### Goal of the exercise
Revise the Psalm 122 devotion from the words "Jerusalem—built as a" through the words "house of David.", putting "clans" in place of "tribes".

Let us pray:  Gracious Lord, most of the time we find ourselves stumbling half awake through the dark, just doing what comes naturally without paying much attention.  Help us stay awake, alert, mindful of how our lives impact the lives of others.  May we live today out of love, doing the next right thing.  In Jesus’ name.  Amen.

Psalm 122

November 26, 2013

I was glad when they said to me, “Let us go to the house of the Lord!”

Our feet are standing within your gates, O Jerusalem.

Jerusalem—built as a city that is bound firmly together.

To it the tribes go up, the tribes of the Lord, as was decreed for Israel, to give thanks to

            the name of the Lord.

For there the thrones for judgment were set up, the thrones of the house of David.

Pray for the peace of Jerusalem: “May they prosper who love you.

Peace be within your walls, and security within your towers.”

For the sake of my relatives and friends I will say, “Peace be within you.”

For the sake of the house of the Lord our God, I will seek your good.

Psalm 122

 

Often we make fun of people who sit in the same seats every Sunday morning.  I suppose there could be something dark in that, something inappropriately territorial, something even approaching idolatrous.  We will always have that tendency in us to spoil things by our own self-centeredness.  But we are creatures, including creatures of habit, and there is something soothing, comforting, nurturing, in our rituals and routines.  Even claiming our space within holy spaces.

 

There is something in us that loves holy spaces.  Holy spaces literally “ground us”.  Such holy spaces might include the sanctuaries in which we worship but there are lots of other spaces in our lives in which we invest great meaning and significance.  The list is long.  The Lincoln Memorial.  Fenway Park.  Yellowstone National Park.  Crazy Horse and Mount Rushmore.  The spot where the accident happened…

 

Jerusalem is such a holy space. 

 

When you are there it feels like you are in the epicenter of reality.  You can understand how native cultures would see holy spaces as the “bellybutton” of creation.  I remember being in the Old City after dark, looking up at the moon, just as I had done while standing on the shores of the Sea of Galilee, realizing that Jesus himself had no doubt noticed the same moon.  In those moments we feel connected to God in ways that are seemingly unavailable anywhere else.

 

For the people of Israel, Jerusalem was God’s home.  The temple was God’s house.  The holy of holies was God’s throne.  They meant that quite literally.  Territorially.  You can imagine the flood of feelings that a pilgrim would have felt upon seeing the city rising up on its hill after the long journey to the latest festival.  They went to the city to get right with God – which would put the rest of their lives in order as well.

 

We need that sense of connectedness.  We need holy spaces.  But we ought never forget the dark side of that need – for we can just as easily leave God behind as we leave the spaces, unmindful that God in and with us makes everywhere we go a holy space.

 

Enter Jesus.  The end of ritual sacrifice.  The temple curtain torn in two, never again to hold the presence of God to a specific location, God unleashed in the world.  The promise that God is present wherever two or three are gathered together.  The world, the cosmos, a holy space, full of the presence of God.

 

Let us pray:  Dear Lord, we need a sense of your presence in our lives.  Knowing you are with us both comforts and challenges us.  Thank you for those holy spaces and holy moments when the veil seems lifted and we come back to the center of our being.  May we be ever glad to go to the house of the Lord, to sing praises in the company of others, to be renewed and refreshed and reminded.  In Jesus’ name.  Amen.

### Data shown
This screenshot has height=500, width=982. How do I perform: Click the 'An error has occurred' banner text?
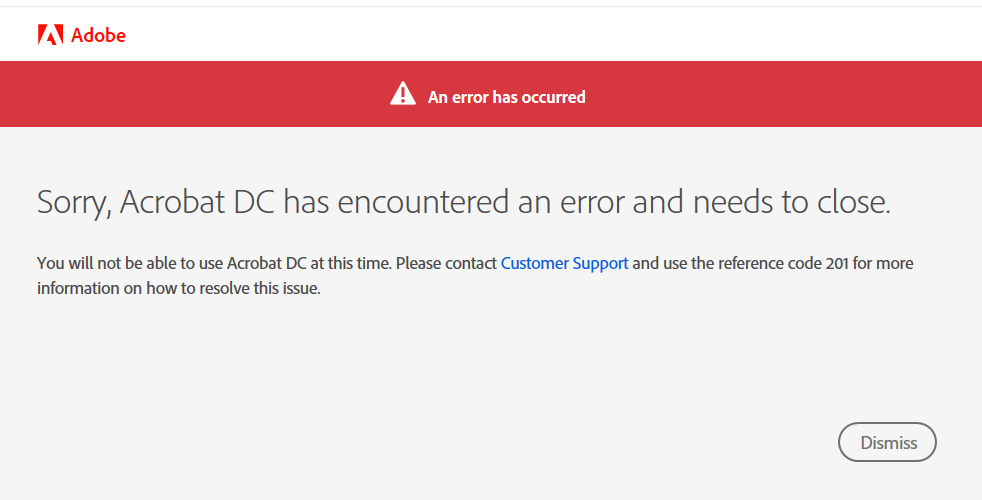click(507, 97)
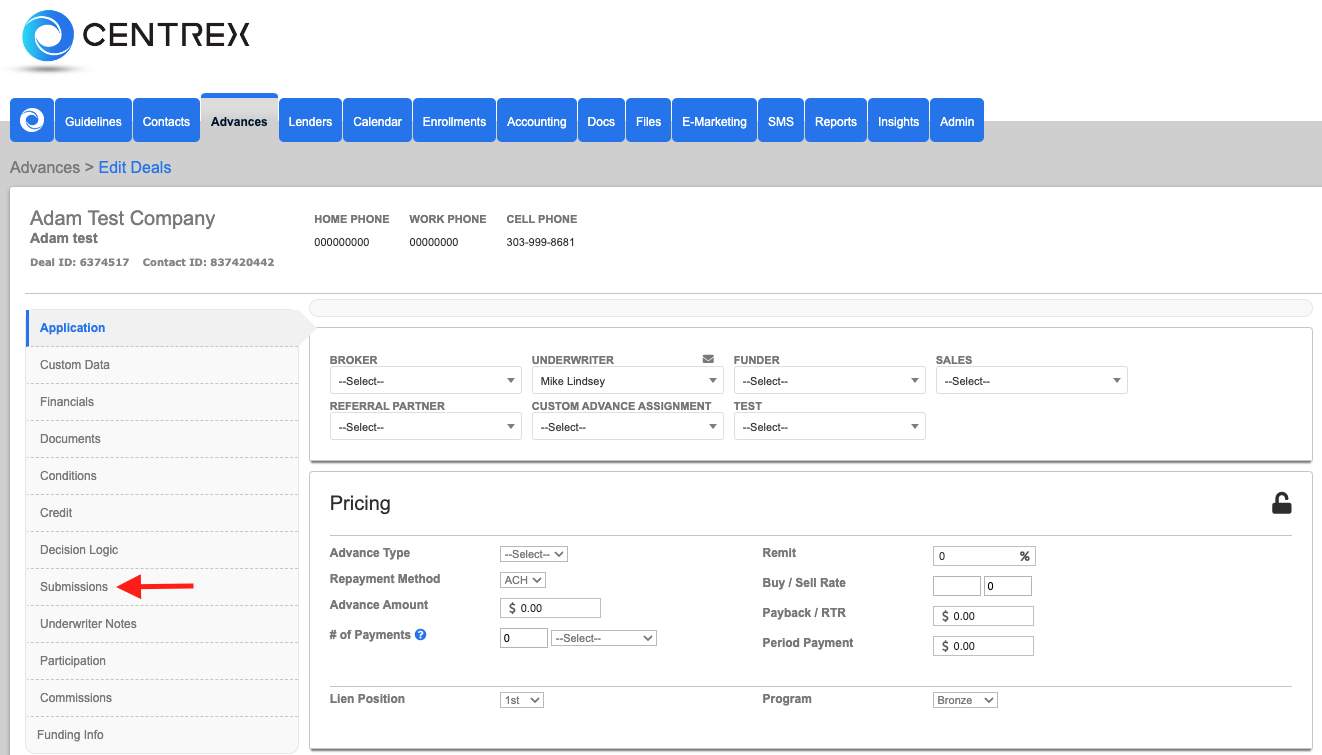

### Solution to the problem
Jerusalem—built as a city that is bound firmly together.

To it the clans go up, the clans of the Lord, as was decreed for Israel, to give thanks to

            the name of the Lord.

For there the thrones for judgment were set up, the thrones of the house of David.